I’m working for plan A. B and C are what happens when I don’t get the things I want, but they are opportunities to grow into a new life nonetheless. This old life is about done and all that remains is the process of transition–tying up loose ends and letting the kids finish out their sports ‘careers’ out here.

Some Thoughts:

  1. Ironically this 187 post also marks the death of my thoughts of moving from my current post. I’ll stay and finish where I’m at.
  2. Weird moments in the house all night. I don’t feel like I’m alone. No, I’m not talking about the cat… where is that cat?

2.186. The Thinking Smart Incident

A teacher once joked to me, “We don’t know what we don’t know.” I took that phrase to heart, because it resonated. It reminded me that as a teacher students often expect us to know and understand everything–even everything that is affecting their learning. This expectation of knowledge is a double edged sword. On one edge is the empowering feeling of being the sage. On the other edge is the struggle between expectation and reality. See, the most difficult and often embarrassing or even dangerous thing you can do is to assume that you do know everything you can about a situation. That presumption of knowledge is what what led to this failure as an instructor.

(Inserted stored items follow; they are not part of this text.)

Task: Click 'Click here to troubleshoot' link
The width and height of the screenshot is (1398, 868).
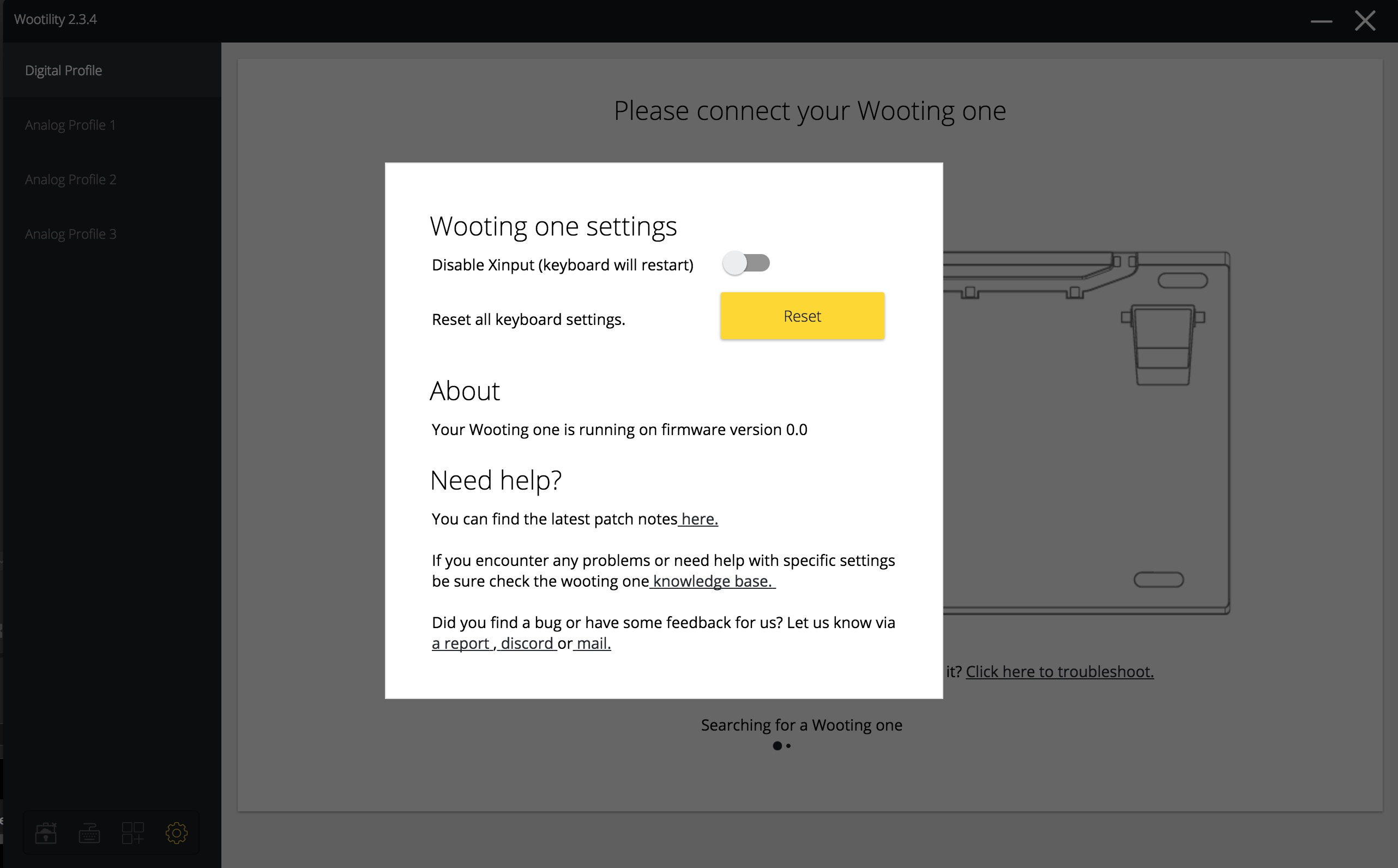Action: (1059, 671)
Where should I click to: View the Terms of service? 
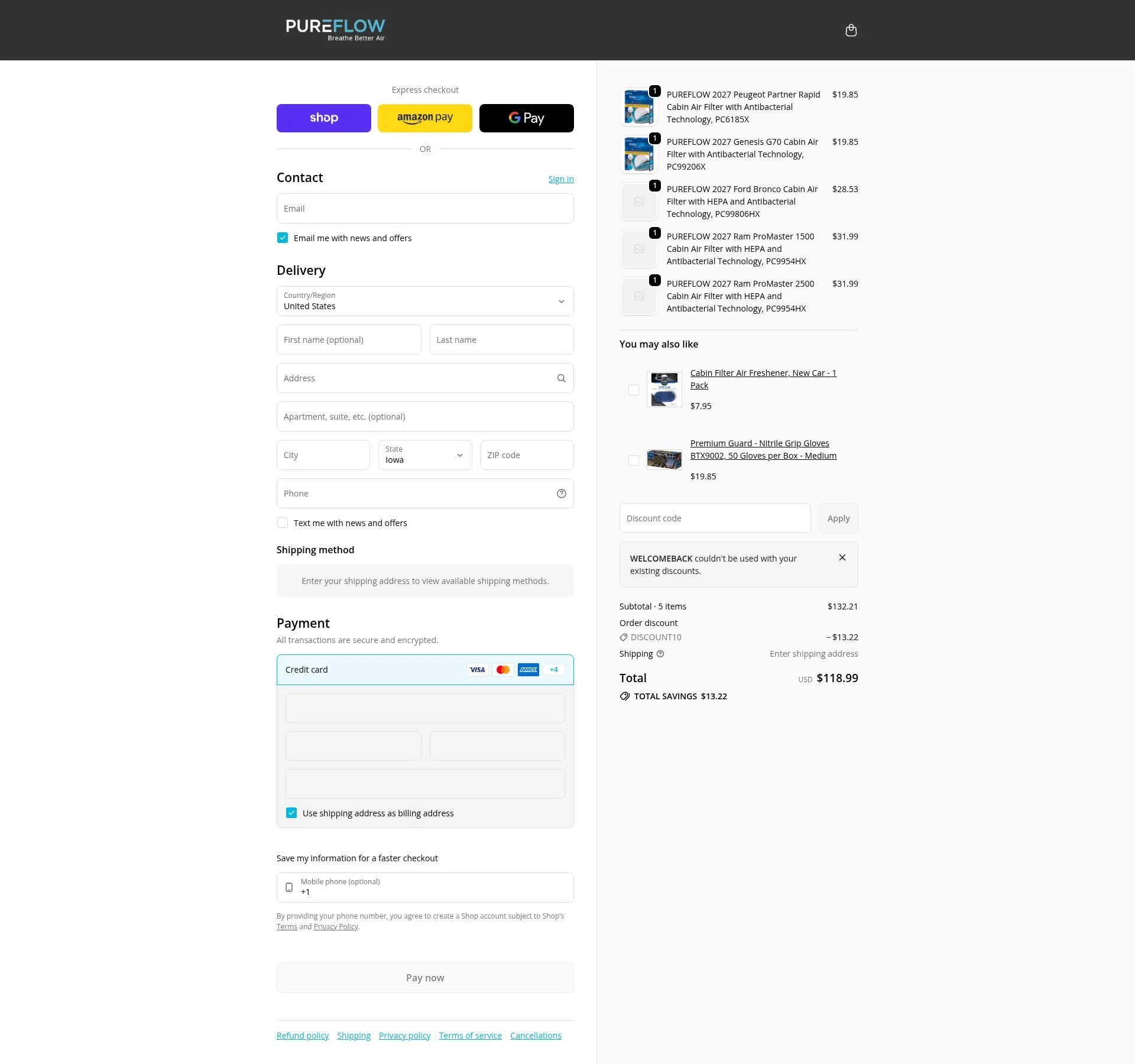(x=470, y=1035)
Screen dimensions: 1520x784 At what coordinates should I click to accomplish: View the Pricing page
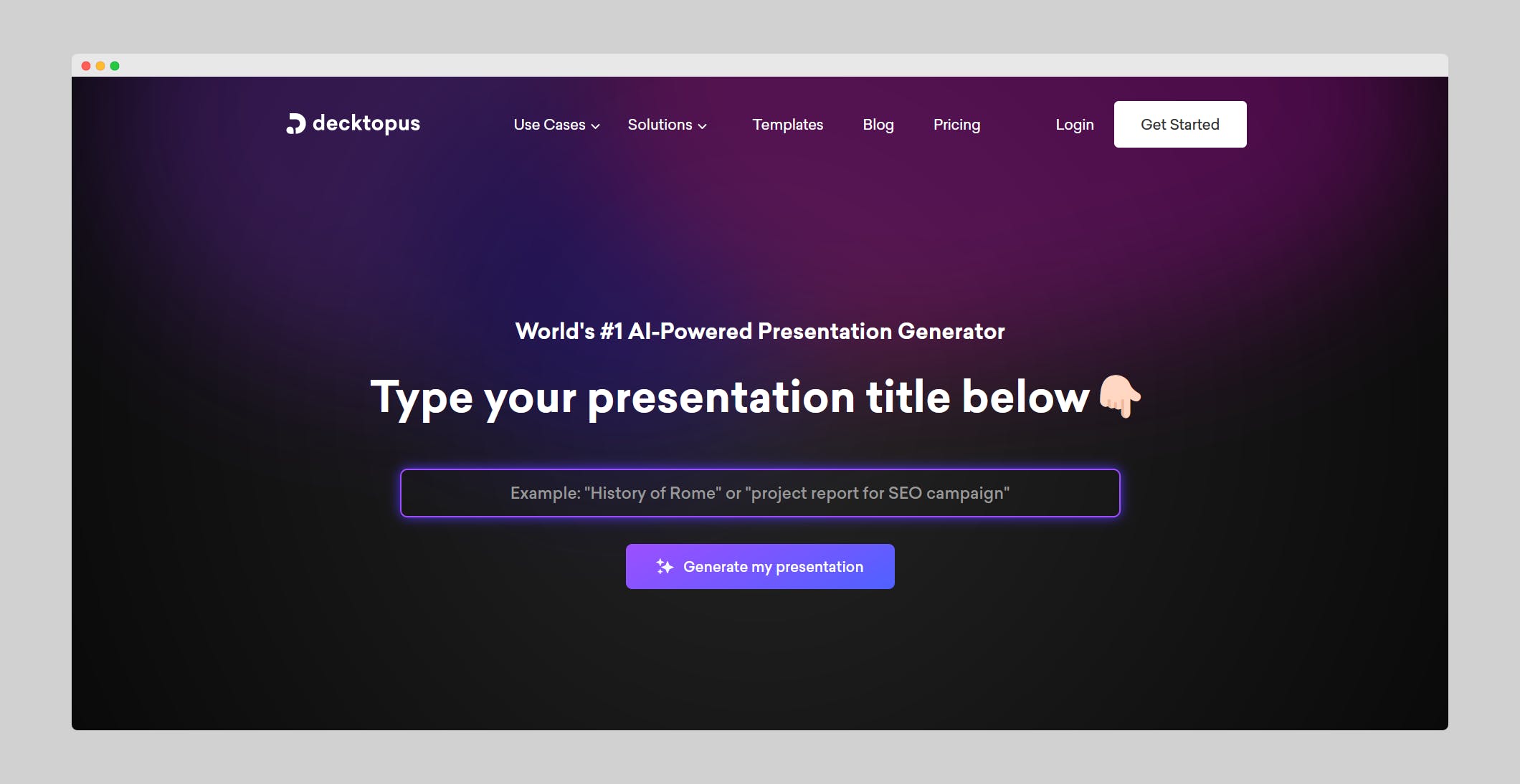click(956, 125)
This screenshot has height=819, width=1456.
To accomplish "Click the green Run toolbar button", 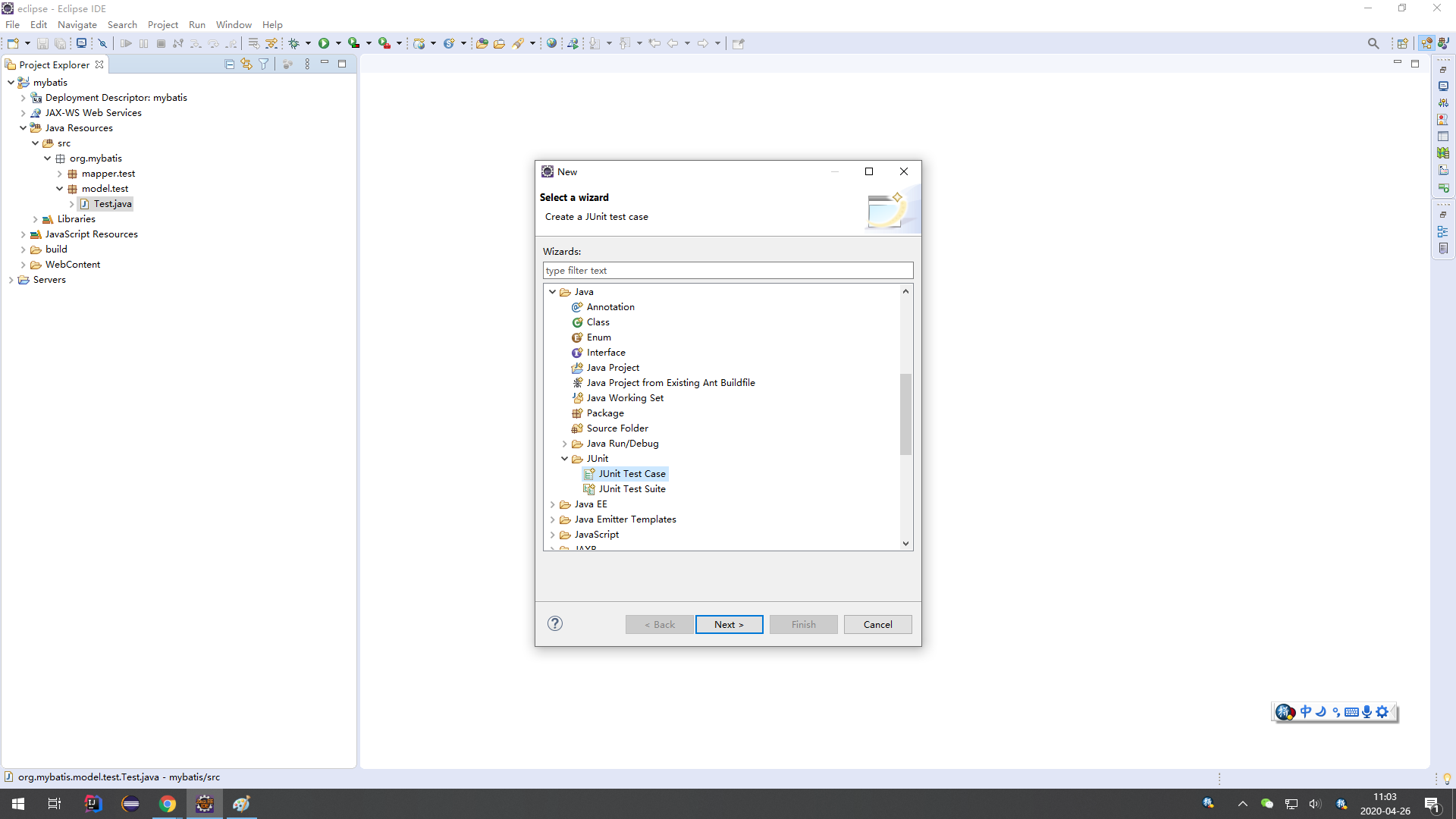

In the online teaching environment all a student has to go off of are your instructions and your feedback. While I might feel my language is clear, I am approaching it as the writer–someone who knows exactly what idea he is trying to convey. Students are my audience, but they are such a wide and diverse audience that there is no way to be sure that a message well received by one student will be taken by another the same way. That is why when I suggested that a student use smarthinking, I thought I was directing her to our online tutoring app.

She didn’t.

To make matters worse, she took my feedback as a direct attack on her ability to write. In other words, she thought her teacher was calling her stupid. In a developmental English class, you are often dealing with students who haven’t been encouraged to feel positive about their writing. Once she thought I called her stupid she quietly shut down. She finished the semester, squeaking out a passing grade, but for a long time she was totally turned off to the idea of writing and even took time off before attempting the next level of English composition.

That is how I know what happened. She wound up in my teaching partner’s class and during a conversation with that instructor she explained the situation from her perspective. She talked about how hurt she was and how she, a budding creative writer, had gone completely back into her shell at the thought that an authority figure would trash her ability so openly. Later, with her instructors encouragement, she had a chance to discuss the matter with me, and we straightened the entire mess out. She even signed up for a learning community with myself and my teaching partner.

The thing is, I didn’t know that what I said was taken that way. She was too hurt and shy in the moment to communicate that. As a result I built in a feedback loop to my communications with online students. When I give feedback I make sure they respond to the feedback, explaining what they think I meant. This way there are fewer miscommunications, and I can catch a problem before it does real damage. I was lucky to catch that student before any lasting damage could occur, but I often wonder if anyone else in my past wasn’t so lucky.